RECORD EXCERPTS »
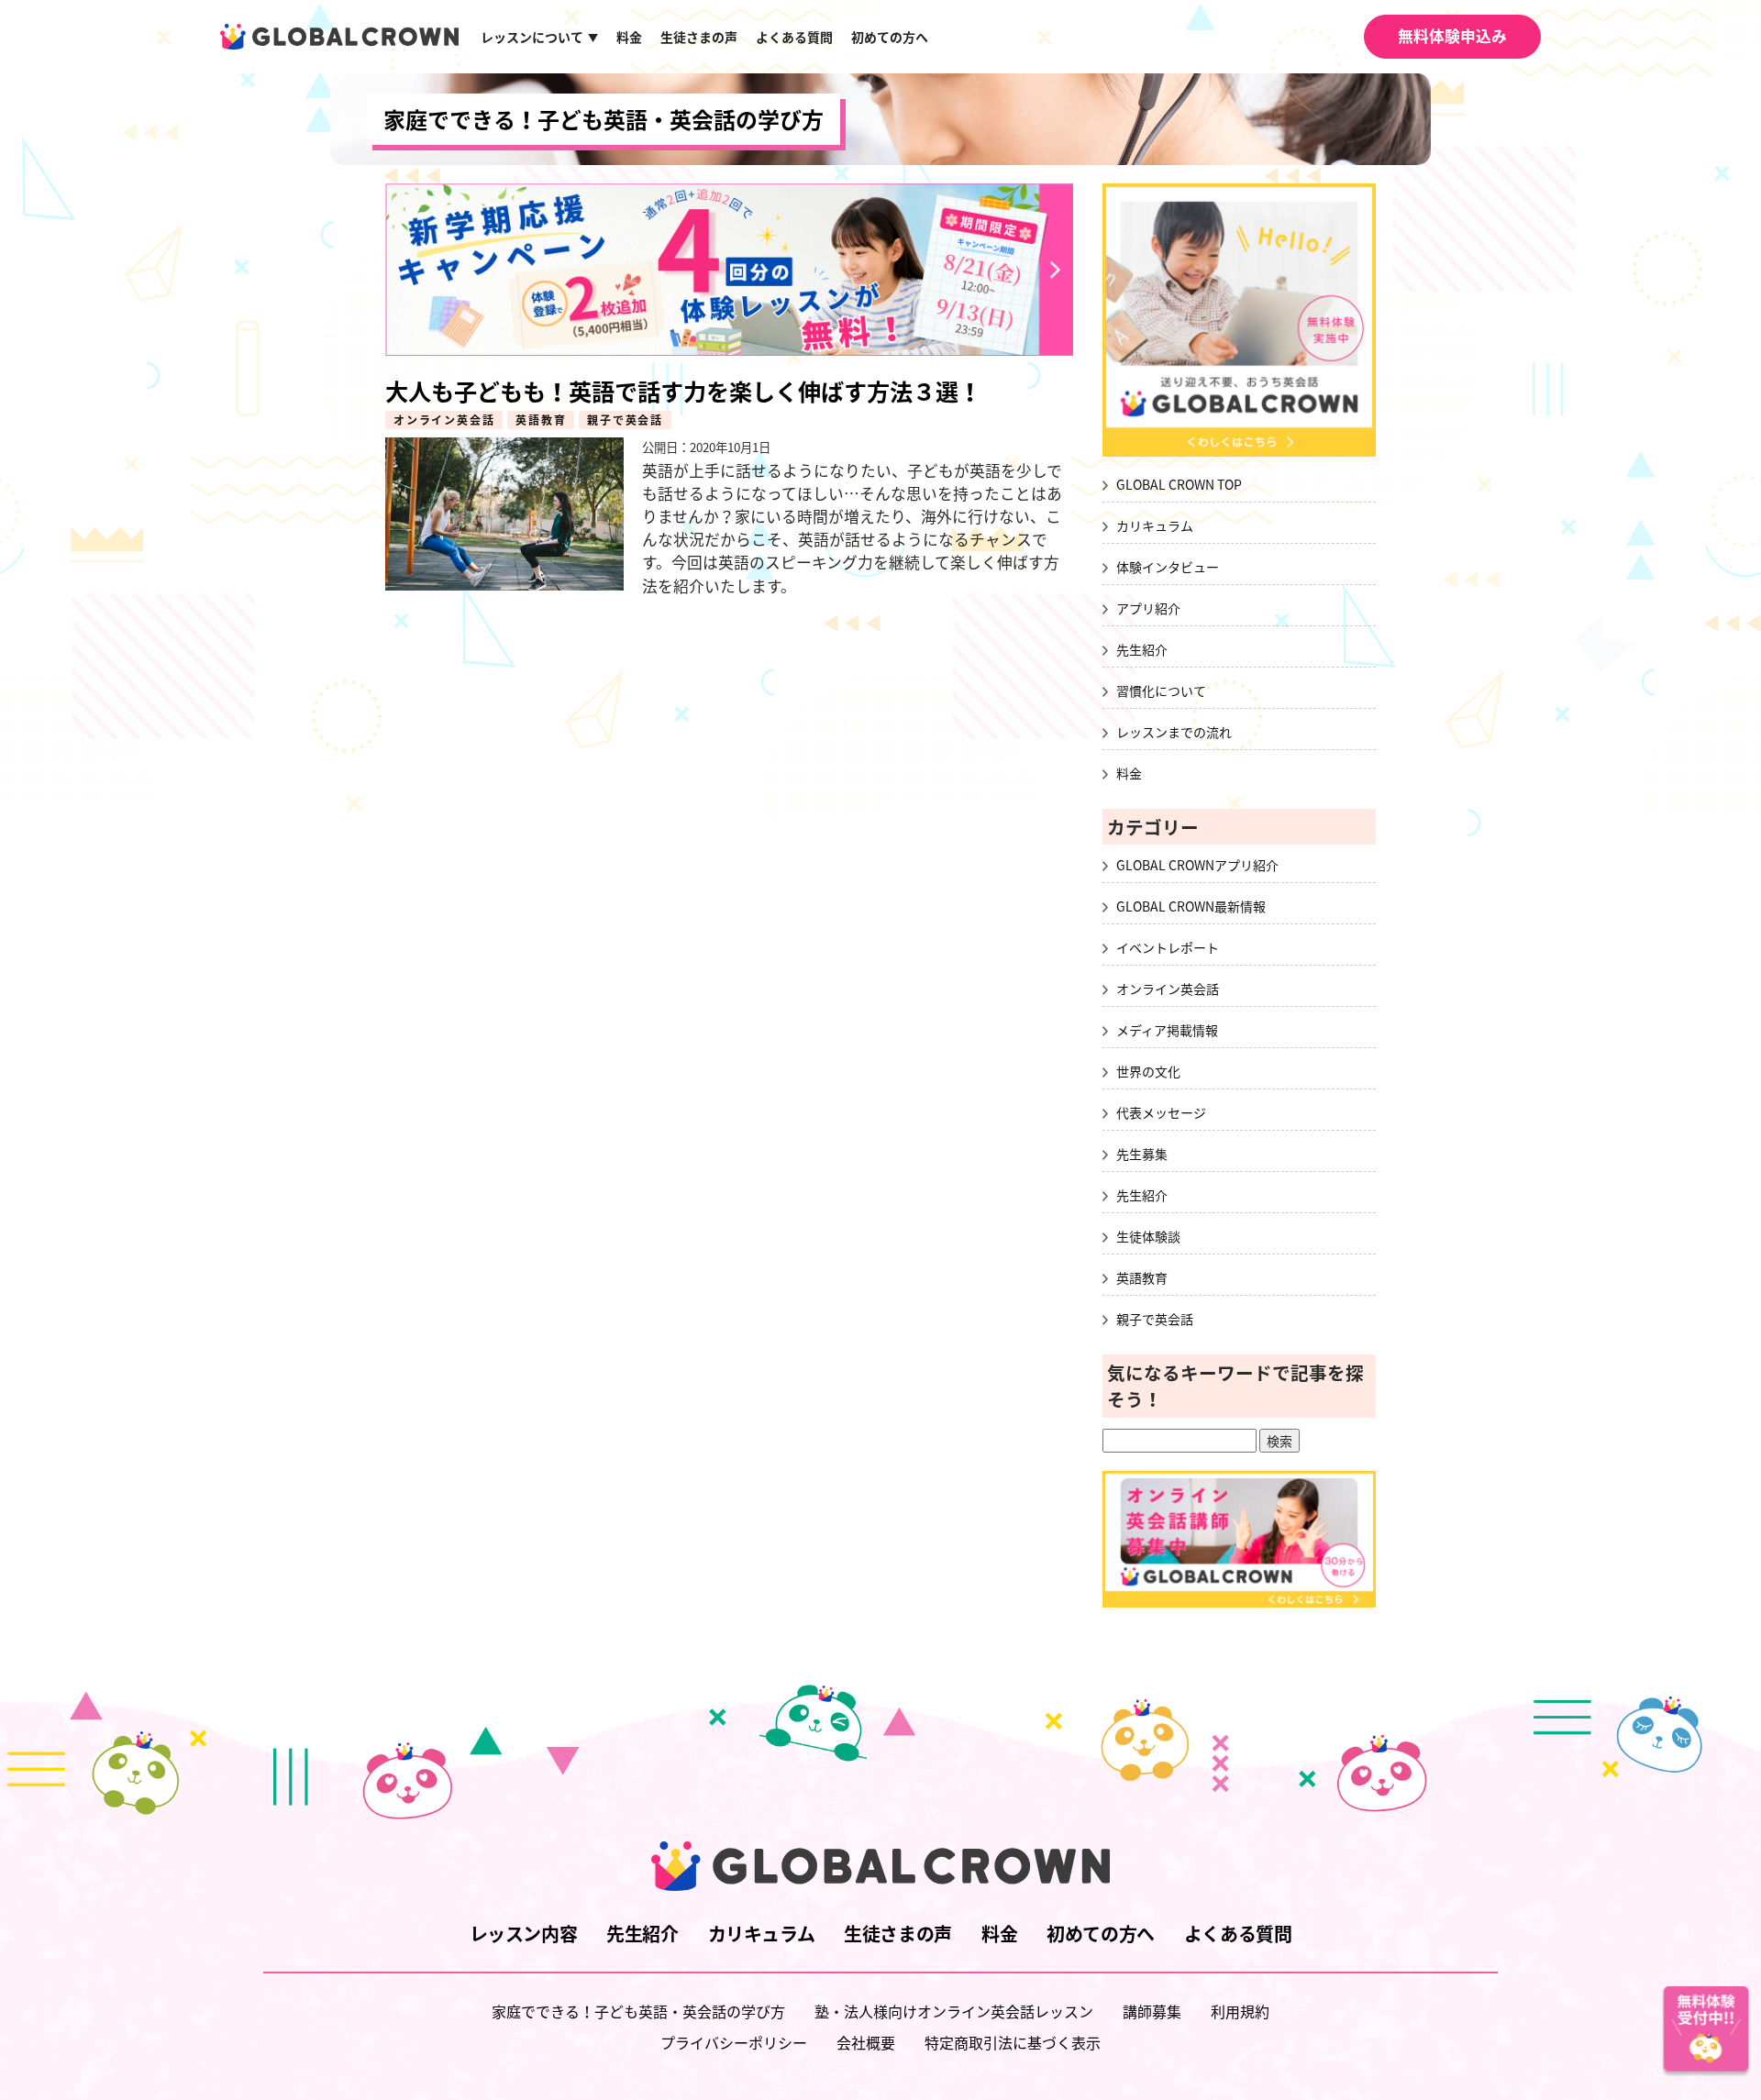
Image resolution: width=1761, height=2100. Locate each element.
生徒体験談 (1148, 1236)
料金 (629, 37)
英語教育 (540, 420)
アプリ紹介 (1148, 608)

WORK REQUEST »
Only the text of the listing should be returned, exactly and in full; no image goes into the copy.

TASK ANSWER »
Image resolution: width=1761, height=2100. Locate each element.
生徒体験談 (1148, 1236)
料金 (629, 37)
英語教育 (540, 420)
アプリ紹介 (1148, 608)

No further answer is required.